Mais l’oubli de la formalité requise par l’art. 29
n’attaque pas la substance de l’élection. Je dis moi qu’il attaque l’existence
même de l’élection. En effet, rien ne justifie le nombre de voix attribué à
chaque candidat, et le défaut d’accomplissement des formalités doit être pris
en sérieuse considération, d’autant plus qu’il y a une disproportion notable
dans la répartition des voix comparée aux suffrages des autres bureaux. L’on a
dit qu’il pourrait y avoir un vice substantiel dans l’élection si l’on avait
réclamé dans le cours des opérations.
Est-ce que ce qui tient à la substance d’un acte ne
peut dépendre de circonstances en dehors de la confection de l’acte ? Quand un
acte dépend d’une formalité, ce ne sont pas les circonstances concomitantes que
l’on consulte, ce sont les formalités mêmes. La loi ne dit pas que les
protestations doivent être faites avant ou après les opérations électorales.
Qu’est-ce que l’époque où la protestation a été présentée fait à la chose en
elle-même ? En êtes-vous plus ou moins certains que le deuxième bureau a
proclamé le résultat réel des élections ?
Je conviens que si l’on avait fait la protestation
avant que les bulletins eussent été brûlés, on aurait pu immédiatement vérifier
les choses. Mais si vous reconnaissez la nécessité d’une vérification, vous ne
pouvez en conclure qu’à défaut de cette vérification l’élection est régulière.
Vous devez en conclure qu’il y a doute au moins, et vous ne pouvez pas
proclamer immédiatement les candidats élus.
Il y a d’ailleurs d’autres irrégularités. Le
procès-verbal dit que toutes les formalités ont été remplies. Mais quelle
garantie avez-vous de cette assertion ? Il faut que la mention de chacune des
formalités que la loi exige soit insérée dans la loi afin que l’on puisse
vérifier s’il est exact ou s’il est inexact que toutes les formalités aient été
remplies. Voilà la première irrégularité. La seconde c’est que le président
nommé n’était pas électeur, La troisième c’est que les bulletins n’ont pas été
ouverts par l’un des scrutateurs, ni vérifié par un deuxième scrutateur. 4° La
loi exige que les 4 membres les plus jeunes du conseil de régence soient nommés
scrutateurs du bureau principal avec le juge de paix pour président dans les
villes où il n’y a pas de tribunal de première instance. Il n’est pas dit dans
le procès-verbal que les quatre conseillers choisis fussent les membres les
plus jeunes. Rien ne nous dit que l’on n’a pas choisi pour scrutateurs des
hommes appartenant à telle ou telle nuance. C’est encore une irrégularité que
l’on avait signalée lors de l’élection de M. Eloy de Burdinne et qui avait
motivé les conclusions de la commission qui tendaient à l’ajournement de
l’élection.

* **ENREGISTREMENTS À TRAITER**

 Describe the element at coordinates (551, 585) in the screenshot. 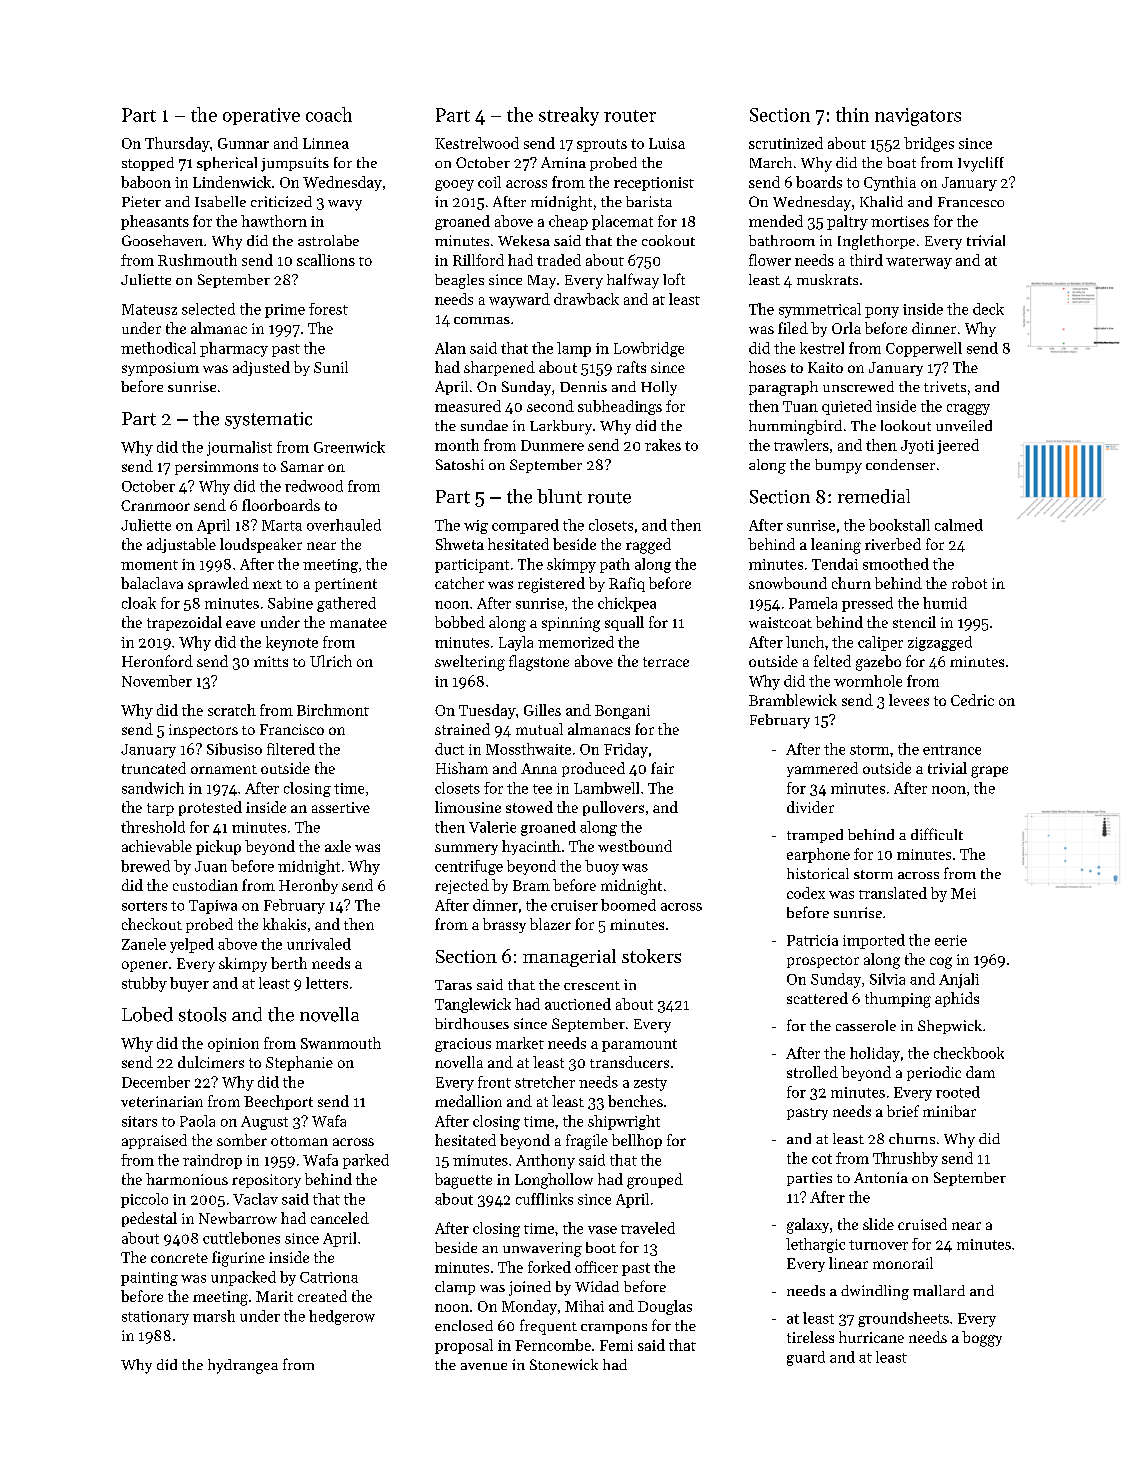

---

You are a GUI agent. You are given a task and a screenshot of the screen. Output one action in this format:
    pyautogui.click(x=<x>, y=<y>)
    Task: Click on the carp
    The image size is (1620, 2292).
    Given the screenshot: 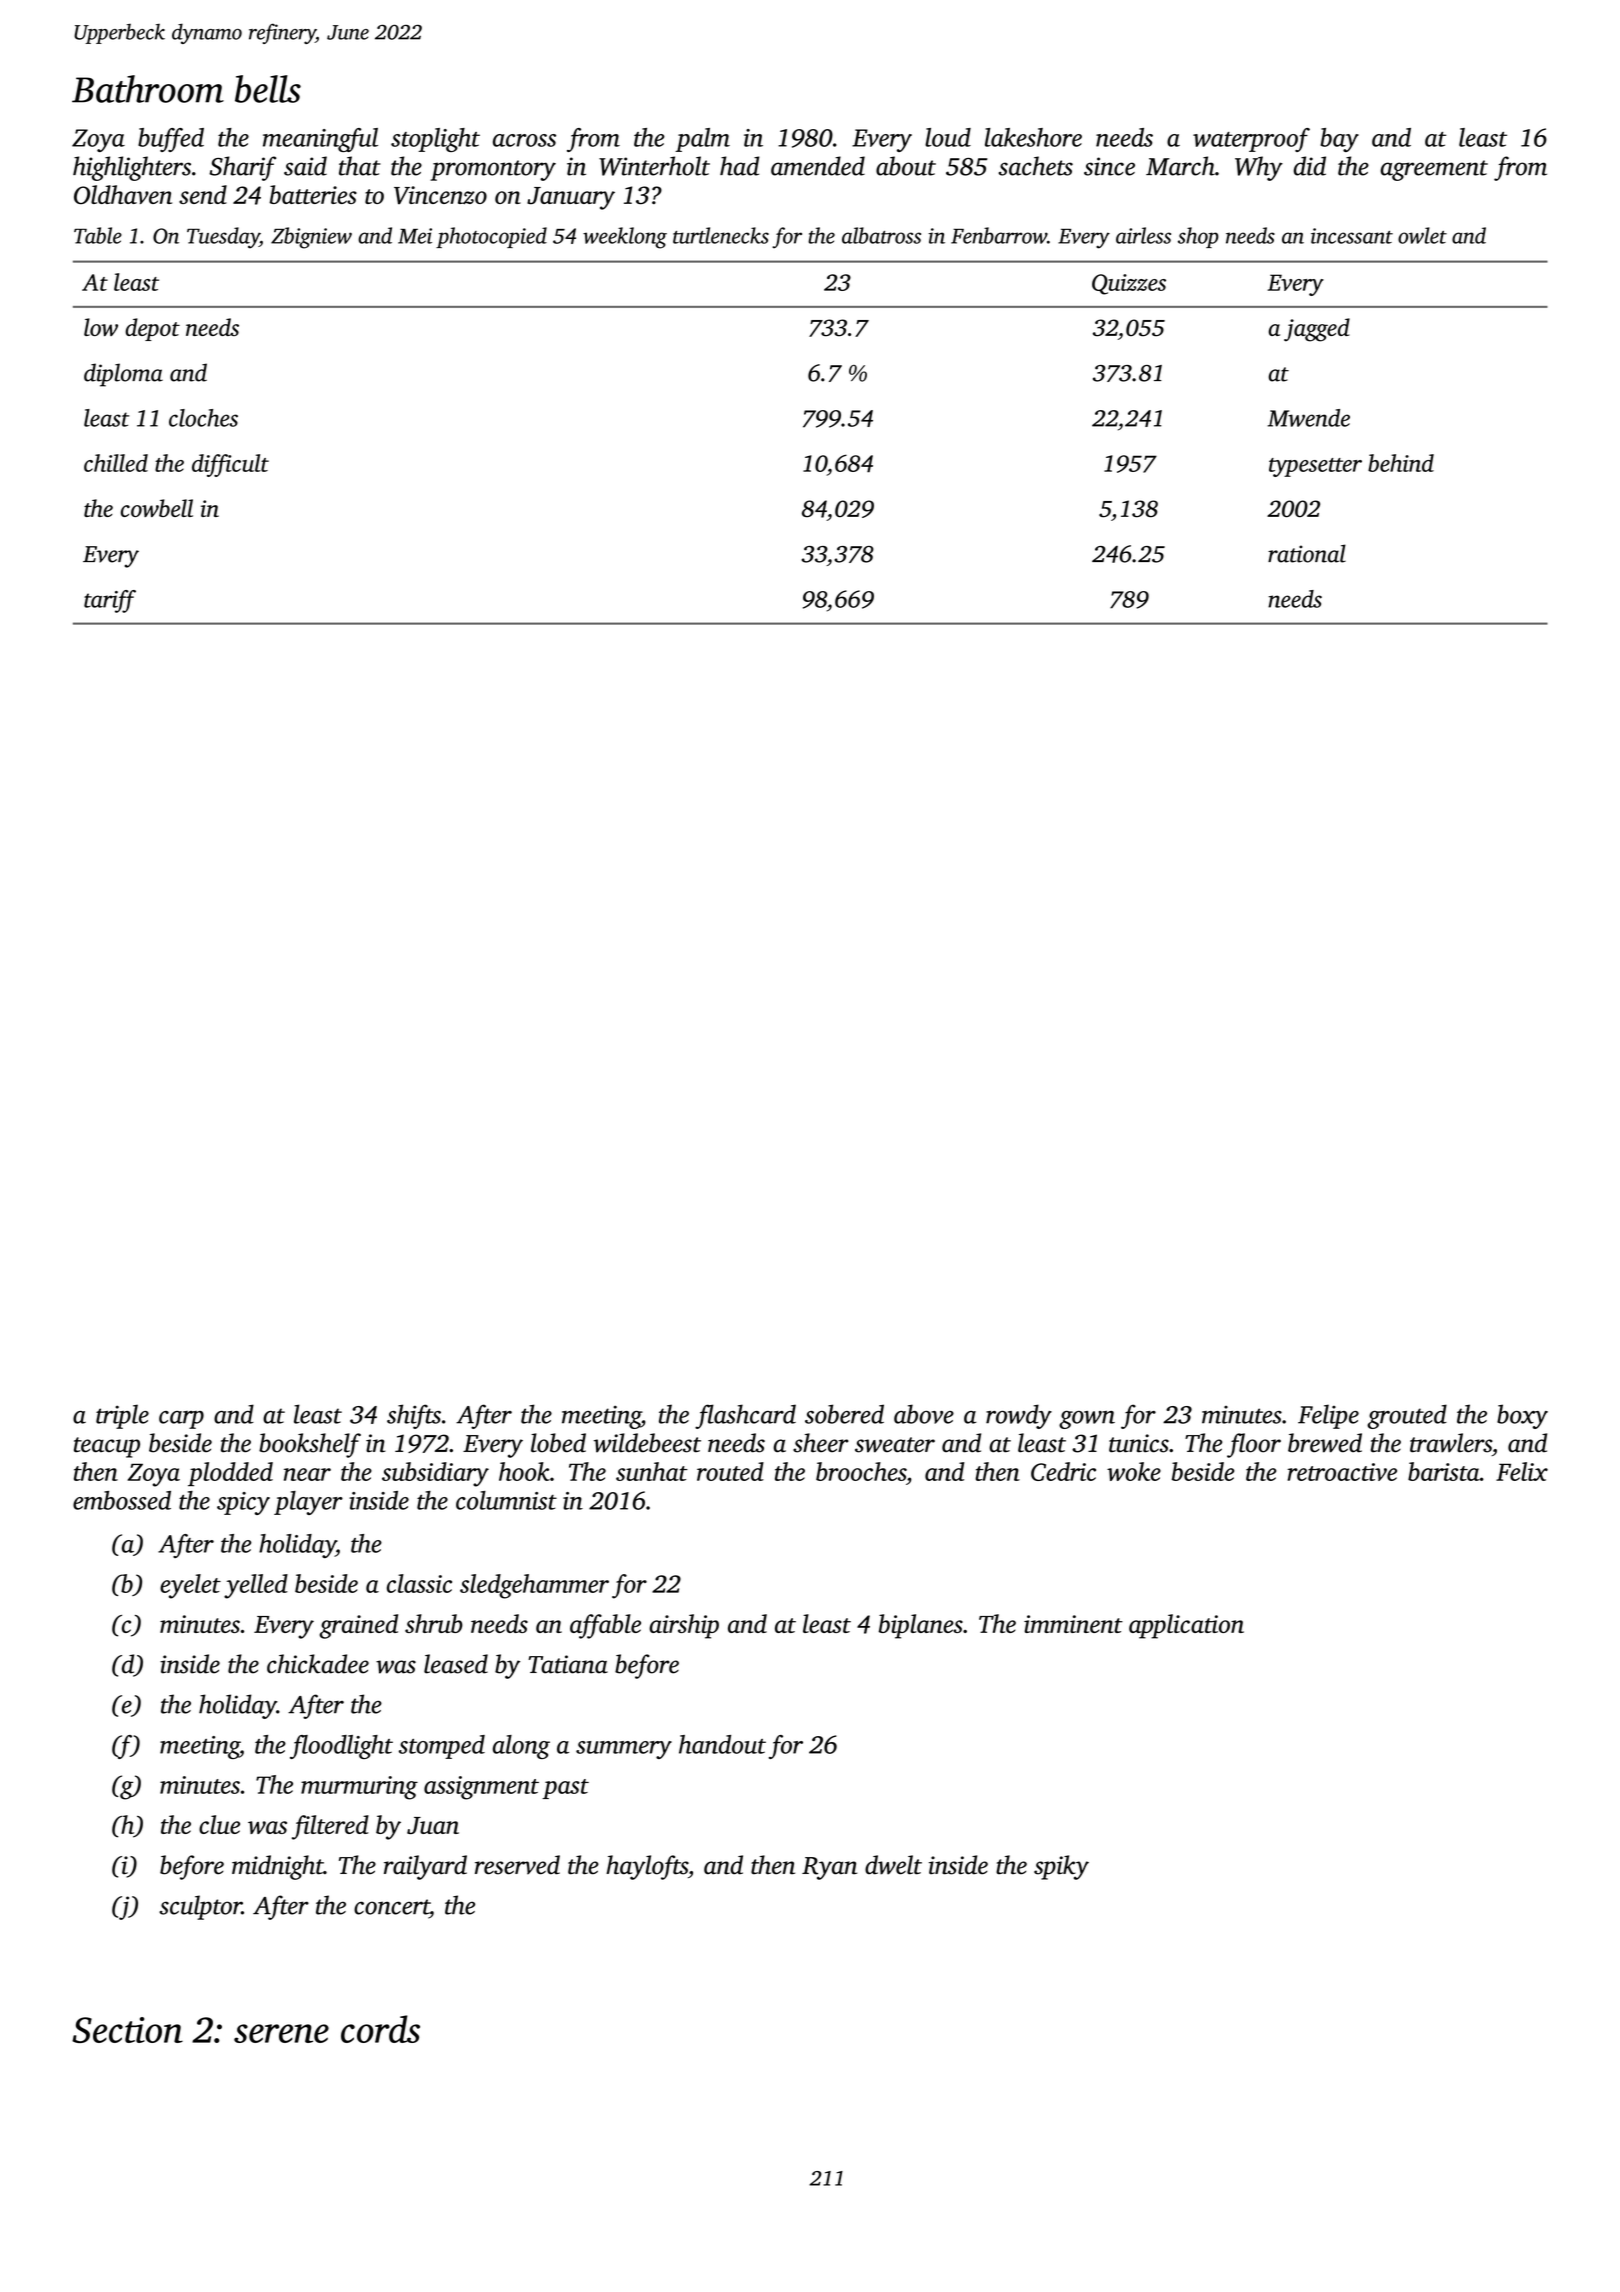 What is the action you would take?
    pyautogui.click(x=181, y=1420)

* * *

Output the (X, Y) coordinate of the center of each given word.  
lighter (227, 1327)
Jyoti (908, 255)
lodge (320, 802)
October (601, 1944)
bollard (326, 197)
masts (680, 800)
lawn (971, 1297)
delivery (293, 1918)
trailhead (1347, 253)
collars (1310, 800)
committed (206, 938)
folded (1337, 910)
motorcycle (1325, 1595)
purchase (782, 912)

* **OBJECTIFS**
1 – Recopiez à l'identique les lignes des enregistrements situées entre celle qui contient « bollard (326, 197) » et celle qui contient « purchase (782, 912) », ces deux lignes comprises.
2 – Poursuivez le texte sur l'élection contestée à partir de l'endroit où il s'arrête.

* **RÉPONSES PAR TÂCHE**
1 –
bollard (326, 197)
masts (680, 800)
lawn (971, 1297)
delivery (293, 1918)
trailhead (1347, 253)
collars (1310, 800)
committed (206, 938)
folded (1337, 910)
motorcycle (1325, 1595)
purchase (782, 912)

2 –
Ce n’est que sur
l’assurance donnée par l’honorable M. Eloy de Burdinne que l’on n’avait pu
choisir les quatre plus jeunes membres du conseil, attendu qu’il n’y en avait
que quatre, que la chambre a bien voulu déclarer valide l’élection de Waremme.
Ainsi au mois d’août dernier, on considérait comme une formalité essentielle
celle de savoir si les quatre membres les plus jeunes du conseil municipal
avaient été choisis pour scrutateurs.
Le procès-verbal ne dit pas que cette formalité a
été remplie. Pourquoi aujourd’hui ne considéreriez-vous pas comme un motif
d’annulation ce qui en était un au mois d’août dernier ? Je déclare que pour ma
part je regarde les élections de Soignies comme nulles, et à moins que l’on ne
me prouve par l’exhibition d’autres pièces que toutes les formalités dont j’ai
signalé l’omission ont été remplies, je voterai dans le sens de l’opinion que
je viens de développer. A moins d’avoir deux poids et deux mesures, vous ne
pouvez voter autrement.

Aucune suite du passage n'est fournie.